Task to complete.
Could you return every line of the records below that contains the word "bottom"?

Materials provided.
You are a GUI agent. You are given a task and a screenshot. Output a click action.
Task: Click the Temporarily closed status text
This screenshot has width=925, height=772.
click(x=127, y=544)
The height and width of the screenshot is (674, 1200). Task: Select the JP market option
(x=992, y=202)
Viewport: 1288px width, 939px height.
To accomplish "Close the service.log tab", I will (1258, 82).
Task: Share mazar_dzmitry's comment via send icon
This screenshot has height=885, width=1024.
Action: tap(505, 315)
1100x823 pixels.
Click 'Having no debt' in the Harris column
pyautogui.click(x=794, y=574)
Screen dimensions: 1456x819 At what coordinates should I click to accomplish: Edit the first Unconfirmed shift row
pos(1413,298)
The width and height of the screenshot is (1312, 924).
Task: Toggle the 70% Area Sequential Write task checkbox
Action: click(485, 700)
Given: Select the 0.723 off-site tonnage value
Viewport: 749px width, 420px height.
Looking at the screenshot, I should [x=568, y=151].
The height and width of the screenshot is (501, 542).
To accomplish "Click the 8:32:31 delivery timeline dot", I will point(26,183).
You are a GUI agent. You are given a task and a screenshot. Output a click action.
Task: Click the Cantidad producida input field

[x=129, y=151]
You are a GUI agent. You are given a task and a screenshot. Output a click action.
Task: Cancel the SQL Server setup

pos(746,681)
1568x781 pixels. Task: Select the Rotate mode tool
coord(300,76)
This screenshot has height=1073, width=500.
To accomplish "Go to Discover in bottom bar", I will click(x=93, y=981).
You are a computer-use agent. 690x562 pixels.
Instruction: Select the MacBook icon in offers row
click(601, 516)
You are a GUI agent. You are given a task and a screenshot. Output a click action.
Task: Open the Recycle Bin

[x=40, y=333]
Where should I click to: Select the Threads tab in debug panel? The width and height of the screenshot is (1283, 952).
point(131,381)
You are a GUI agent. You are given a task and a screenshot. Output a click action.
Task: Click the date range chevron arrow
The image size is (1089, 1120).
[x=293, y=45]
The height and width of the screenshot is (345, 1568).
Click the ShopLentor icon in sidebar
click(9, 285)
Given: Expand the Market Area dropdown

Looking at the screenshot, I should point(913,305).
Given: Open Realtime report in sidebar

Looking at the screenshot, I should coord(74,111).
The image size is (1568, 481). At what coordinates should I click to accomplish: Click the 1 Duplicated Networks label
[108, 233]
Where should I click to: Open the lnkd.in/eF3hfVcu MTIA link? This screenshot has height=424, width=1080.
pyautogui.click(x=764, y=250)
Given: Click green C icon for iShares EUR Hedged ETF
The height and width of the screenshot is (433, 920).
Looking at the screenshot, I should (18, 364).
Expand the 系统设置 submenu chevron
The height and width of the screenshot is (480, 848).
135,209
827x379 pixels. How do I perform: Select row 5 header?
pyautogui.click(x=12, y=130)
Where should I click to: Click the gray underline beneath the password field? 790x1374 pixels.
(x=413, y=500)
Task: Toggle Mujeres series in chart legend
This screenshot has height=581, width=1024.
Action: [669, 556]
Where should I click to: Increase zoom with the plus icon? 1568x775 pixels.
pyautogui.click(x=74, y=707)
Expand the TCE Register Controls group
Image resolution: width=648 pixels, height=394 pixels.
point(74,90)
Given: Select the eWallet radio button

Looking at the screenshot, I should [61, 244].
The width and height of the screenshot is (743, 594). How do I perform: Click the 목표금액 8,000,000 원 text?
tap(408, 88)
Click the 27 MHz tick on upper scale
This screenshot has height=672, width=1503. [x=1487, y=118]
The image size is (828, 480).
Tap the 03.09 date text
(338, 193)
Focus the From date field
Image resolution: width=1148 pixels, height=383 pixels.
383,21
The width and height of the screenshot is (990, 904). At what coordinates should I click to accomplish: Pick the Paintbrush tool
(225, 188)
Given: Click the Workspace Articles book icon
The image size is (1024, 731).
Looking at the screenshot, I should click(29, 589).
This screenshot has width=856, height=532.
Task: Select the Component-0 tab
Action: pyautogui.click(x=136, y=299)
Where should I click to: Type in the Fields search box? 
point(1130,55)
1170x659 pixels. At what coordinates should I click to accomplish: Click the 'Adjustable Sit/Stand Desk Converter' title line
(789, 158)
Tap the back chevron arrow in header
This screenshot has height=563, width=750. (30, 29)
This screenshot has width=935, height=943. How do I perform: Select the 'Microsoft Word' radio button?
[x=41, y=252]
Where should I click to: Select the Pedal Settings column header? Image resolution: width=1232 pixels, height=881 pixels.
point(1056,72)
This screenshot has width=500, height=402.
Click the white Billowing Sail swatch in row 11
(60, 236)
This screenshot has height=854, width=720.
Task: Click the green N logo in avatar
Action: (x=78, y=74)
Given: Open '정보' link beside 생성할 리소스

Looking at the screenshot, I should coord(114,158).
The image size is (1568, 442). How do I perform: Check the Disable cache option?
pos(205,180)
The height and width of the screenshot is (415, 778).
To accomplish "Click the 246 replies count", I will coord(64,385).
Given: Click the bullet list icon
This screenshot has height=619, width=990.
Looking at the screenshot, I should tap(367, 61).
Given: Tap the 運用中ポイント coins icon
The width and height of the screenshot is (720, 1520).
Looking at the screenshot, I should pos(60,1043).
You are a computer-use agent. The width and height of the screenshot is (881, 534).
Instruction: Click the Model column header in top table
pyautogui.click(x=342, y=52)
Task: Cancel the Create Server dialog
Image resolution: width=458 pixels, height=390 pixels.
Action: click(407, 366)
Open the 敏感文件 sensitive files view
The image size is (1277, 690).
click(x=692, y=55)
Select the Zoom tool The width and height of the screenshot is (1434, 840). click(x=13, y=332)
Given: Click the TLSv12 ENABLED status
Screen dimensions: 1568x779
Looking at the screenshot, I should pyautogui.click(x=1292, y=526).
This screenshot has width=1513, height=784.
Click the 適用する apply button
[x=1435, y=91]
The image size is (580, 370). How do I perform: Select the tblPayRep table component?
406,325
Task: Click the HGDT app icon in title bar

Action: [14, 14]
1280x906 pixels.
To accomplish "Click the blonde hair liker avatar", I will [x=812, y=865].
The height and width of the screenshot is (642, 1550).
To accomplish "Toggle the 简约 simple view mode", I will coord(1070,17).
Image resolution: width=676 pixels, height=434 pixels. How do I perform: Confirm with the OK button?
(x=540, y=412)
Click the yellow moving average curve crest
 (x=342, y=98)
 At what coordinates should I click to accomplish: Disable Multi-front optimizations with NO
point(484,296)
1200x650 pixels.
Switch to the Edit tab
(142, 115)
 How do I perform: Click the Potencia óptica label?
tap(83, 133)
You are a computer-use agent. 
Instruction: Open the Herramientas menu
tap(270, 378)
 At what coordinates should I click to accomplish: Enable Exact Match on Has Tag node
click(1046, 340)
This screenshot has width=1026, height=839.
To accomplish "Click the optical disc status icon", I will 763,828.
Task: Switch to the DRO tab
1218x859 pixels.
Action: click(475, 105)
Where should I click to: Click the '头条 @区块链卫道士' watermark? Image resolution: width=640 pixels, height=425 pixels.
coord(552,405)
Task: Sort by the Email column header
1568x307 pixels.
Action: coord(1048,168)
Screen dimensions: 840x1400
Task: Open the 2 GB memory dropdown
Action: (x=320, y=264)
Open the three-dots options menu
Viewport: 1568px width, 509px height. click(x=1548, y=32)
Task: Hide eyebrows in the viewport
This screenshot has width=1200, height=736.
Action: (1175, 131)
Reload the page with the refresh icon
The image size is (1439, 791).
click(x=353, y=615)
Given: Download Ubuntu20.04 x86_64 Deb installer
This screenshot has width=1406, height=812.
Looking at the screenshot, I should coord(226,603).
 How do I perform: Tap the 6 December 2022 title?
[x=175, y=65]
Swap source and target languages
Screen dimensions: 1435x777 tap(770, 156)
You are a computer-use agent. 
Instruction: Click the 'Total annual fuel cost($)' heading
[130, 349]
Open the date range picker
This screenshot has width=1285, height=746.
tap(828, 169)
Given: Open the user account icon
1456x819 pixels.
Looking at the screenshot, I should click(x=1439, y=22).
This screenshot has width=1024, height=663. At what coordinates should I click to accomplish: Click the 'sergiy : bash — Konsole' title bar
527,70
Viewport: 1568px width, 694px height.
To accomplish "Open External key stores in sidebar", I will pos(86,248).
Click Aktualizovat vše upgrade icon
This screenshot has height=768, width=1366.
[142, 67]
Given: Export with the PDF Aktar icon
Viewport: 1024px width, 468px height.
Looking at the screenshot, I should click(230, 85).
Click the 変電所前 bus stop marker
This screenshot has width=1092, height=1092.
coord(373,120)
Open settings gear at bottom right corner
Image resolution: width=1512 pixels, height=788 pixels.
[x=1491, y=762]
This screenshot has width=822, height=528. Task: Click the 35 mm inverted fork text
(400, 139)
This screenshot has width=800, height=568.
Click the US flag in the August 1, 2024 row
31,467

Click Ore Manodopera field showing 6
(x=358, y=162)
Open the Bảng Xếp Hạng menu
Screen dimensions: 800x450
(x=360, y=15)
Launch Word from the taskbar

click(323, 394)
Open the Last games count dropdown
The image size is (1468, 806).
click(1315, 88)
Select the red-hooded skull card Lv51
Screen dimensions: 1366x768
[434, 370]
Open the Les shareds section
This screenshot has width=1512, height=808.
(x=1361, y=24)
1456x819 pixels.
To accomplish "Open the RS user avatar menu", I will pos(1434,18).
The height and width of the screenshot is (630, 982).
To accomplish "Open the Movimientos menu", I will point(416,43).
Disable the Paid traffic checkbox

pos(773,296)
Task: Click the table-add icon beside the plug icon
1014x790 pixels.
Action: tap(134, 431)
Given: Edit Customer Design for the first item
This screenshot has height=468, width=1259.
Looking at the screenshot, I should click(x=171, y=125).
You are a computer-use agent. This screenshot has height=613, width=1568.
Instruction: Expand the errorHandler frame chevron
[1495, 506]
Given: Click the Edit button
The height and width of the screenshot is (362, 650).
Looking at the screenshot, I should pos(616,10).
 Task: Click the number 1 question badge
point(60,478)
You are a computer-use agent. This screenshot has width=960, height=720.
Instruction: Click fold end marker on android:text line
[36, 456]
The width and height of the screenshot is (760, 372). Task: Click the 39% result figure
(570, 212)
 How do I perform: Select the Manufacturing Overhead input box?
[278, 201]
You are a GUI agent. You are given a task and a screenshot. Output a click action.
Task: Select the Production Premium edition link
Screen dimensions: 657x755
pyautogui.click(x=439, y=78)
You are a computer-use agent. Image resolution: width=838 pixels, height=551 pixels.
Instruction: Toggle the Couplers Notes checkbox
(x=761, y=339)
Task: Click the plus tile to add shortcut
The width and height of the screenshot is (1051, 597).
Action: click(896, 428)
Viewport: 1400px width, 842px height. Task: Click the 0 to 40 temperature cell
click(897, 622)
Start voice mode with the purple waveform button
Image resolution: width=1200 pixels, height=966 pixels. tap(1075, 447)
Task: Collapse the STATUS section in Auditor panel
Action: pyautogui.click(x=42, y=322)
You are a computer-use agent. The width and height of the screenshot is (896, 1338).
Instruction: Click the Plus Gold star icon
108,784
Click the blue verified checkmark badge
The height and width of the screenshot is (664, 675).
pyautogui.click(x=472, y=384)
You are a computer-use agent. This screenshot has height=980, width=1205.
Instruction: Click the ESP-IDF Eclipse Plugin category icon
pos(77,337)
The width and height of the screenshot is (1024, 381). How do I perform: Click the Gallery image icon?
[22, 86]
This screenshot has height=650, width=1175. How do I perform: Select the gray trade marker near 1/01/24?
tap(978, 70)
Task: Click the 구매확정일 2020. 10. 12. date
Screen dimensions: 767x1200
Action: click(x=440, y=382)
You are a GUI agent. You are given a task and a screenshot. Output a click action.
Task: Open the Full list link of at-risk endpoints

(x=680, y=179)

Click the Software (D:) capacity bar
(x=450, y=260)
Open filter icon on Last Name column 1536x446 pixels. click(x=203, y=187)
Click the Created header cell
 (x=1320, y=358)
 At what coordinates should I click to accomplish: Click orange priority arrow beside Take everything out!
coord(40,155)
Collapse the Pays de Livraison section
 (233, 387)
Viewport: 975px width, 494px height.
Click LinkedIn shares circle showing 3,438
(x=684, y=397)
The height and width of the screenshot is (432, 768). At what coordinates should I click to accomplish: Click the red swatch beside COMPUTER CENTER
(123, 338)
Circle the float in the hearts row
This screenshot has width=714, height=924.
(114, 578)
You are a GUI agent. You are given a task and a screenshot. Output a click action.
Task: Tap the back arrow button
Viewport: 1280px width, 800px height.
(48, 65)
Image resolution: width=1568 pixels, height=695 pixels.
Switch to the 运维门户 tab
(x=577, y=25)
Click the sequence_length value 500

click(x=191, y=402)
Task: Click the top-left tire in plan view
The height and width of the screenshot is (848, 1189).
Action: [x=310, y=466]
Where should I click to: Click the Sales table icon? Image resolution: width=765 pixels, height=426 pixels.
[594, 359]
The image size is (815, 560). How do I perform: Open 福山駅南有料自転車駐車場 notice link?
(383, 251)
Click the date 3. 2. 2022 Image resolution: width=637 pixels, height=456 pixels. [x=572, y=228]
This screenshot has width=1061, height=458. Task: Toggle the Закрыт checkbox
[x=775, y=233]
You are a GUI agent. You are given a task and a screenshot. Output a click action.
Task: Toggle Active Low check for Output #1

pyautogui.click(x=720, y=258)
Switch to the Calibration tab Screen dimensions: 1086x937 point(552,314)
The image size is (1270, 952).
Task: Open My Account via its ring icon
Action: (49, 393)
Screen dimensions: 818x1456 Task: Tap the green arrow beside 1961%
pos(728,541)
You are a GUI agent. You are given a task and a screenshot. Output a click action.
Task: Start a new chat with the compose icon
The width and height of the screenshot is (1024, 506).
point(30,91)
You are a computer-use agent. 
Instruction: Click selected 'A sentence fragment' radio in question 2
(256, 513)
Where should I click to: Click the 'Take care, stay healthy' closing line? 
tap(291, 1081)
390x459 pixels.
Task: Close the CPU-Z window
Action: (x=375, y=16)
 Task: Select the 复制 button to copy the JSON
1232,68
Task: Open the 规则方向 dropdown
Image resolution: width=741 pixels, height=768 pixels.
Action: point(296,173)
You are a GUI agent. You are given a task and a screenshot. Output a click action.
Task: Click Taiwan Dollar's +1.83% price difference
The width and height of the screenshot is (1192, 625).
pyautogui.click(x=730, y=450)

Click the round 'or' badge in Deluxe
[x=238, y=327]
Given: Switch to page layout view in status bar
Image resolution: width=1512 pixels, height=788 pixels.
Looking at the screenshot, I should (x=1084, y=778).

Solution below.
To accomplish "Go to Discover in bottom bar", I will click(x=93, y=981).
Open settings gear at bottom right corner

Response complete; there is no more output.